1.5 De raad heeft kennisgenomen van de beslissing van de voorzitter waarvan verzet en van de stukken waarop de beslissing blijkens de tekst daarvan is gegeven, alsmede van het verzetschrift van klager van 9 maart 2013 en de aanvullende brieven van klager van 26 maart 2013 en 10 april 2013.
2 FEITEN
2.1 Voor een weergave van de vaststaande feiten en de omschrijving van de klacht verwijst de raad naar de beslissing van de voorzitter, waartegen klager in verzet in zoverre niet opkomt.
3 VERZET
3.1 De gronden van het verzet houden het volgende in.
3.2 De inhoud van de beslissing van de voorzitter is onjuist. Klager had vanaf het begin niet met het Pieter Baan Centrum moeten praten, omdat zij liegen. Op pagina 3 van de brief van de deken aan de raad staat ten onrechte dat klager zou hebben gezegd dat ze bij het Pieter Baan Centrum ruzie zoeken.
4 BEOORDELING
4.1 De raad is van oordeel dat de voorzitter bij zijn beoordeling de juiste maatstaf heeft toegepast en voorts acht heeft geslagen op alle relevante omstandigheden van het geval.

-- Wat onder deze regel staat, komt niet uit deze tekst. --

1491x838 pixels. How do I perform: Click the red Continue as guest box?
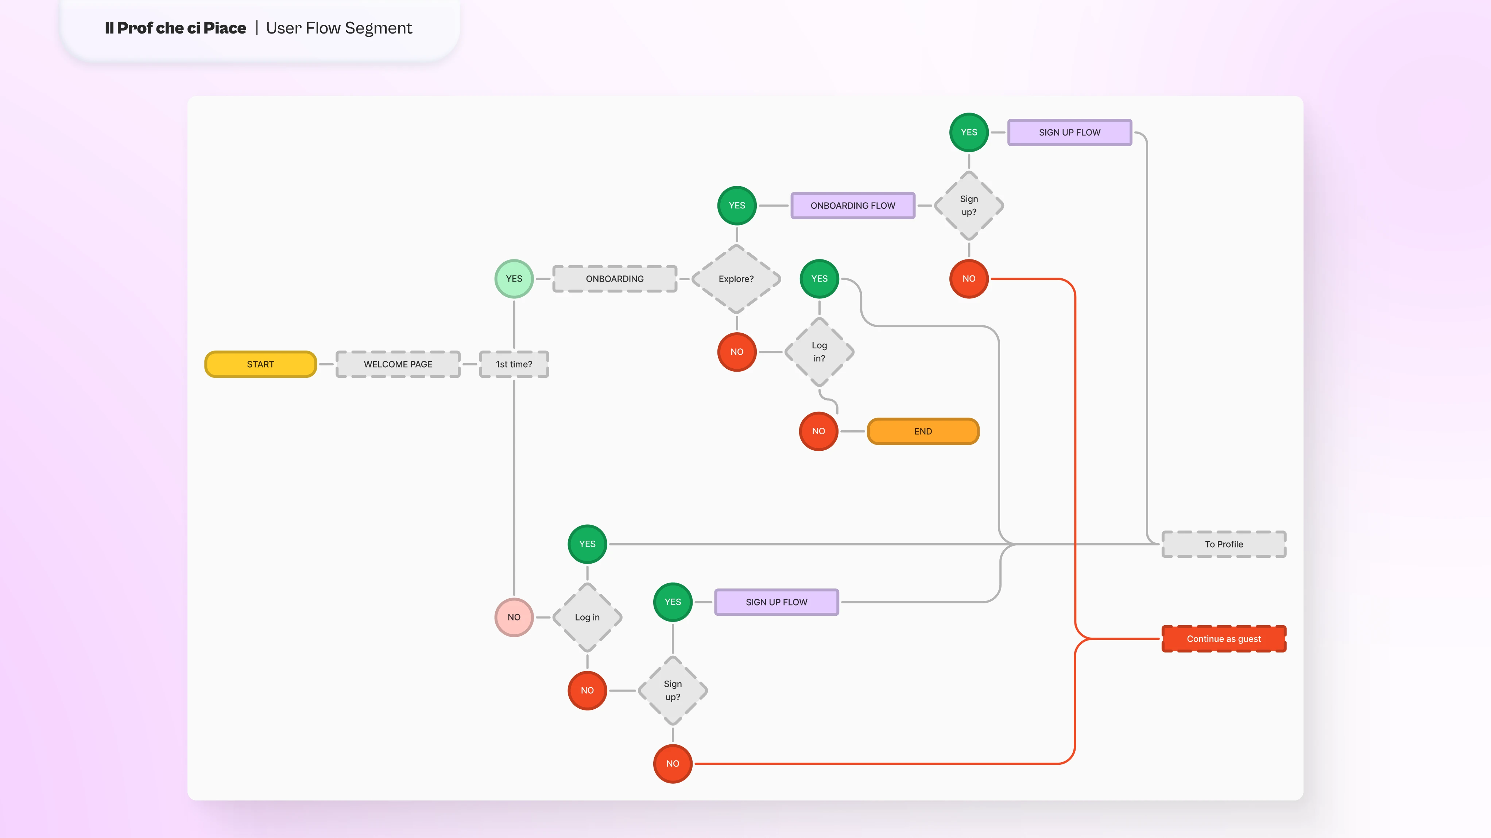(1224, 639)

Naar het oordeel van de raad kunnen de door klager aangevoerde gronden niet slagen en heeft de voorzitter de klacht terecht en op juiste gronden kennelijk ongegrond bevonden.

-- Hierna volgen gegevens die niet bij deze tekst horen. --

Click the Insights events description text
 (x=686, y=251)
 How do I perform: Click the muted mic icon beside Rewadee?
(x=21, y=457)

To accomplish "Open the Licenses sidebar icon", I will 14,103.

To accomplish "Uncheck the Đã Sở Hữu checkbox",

4.2 Nu het verzet van klager tegen de beslissing van de voorzitter ook overigens geen nieuwe gezichtspunten oplevert is er geen plaats voor verder onderzoek naar de klacht en moet het verzet ongegrond worden verklaard.
BESLISSING
De raad van discipline:
verklaart het verzet ongegrond.
Aldus gewezen door mr Q.R.M. Falger, voorzitter, mrs. H.C.M.J. Karskens, R. Lonterman, M. Pannevis, J.J. Trap, leden, bijgestaan door mr. A.C. Beijering-Beck als griffier en uitgesproken ter openbare zitting van 24 juni 2013.
griffier voorzitter
Deze beslissing is in afschrift op 24 juni 2013 per aangetekende brief verzonden aan:
- klager
- verweerster
- de deken van de Orde van Advocaten in het arrondissement Amsterdam.
- de deken van de Nederlandse Orde van Advocaten.
Van deze beslissing kan geen hoger beroep bij het Hof van Discipline worden ingesteld.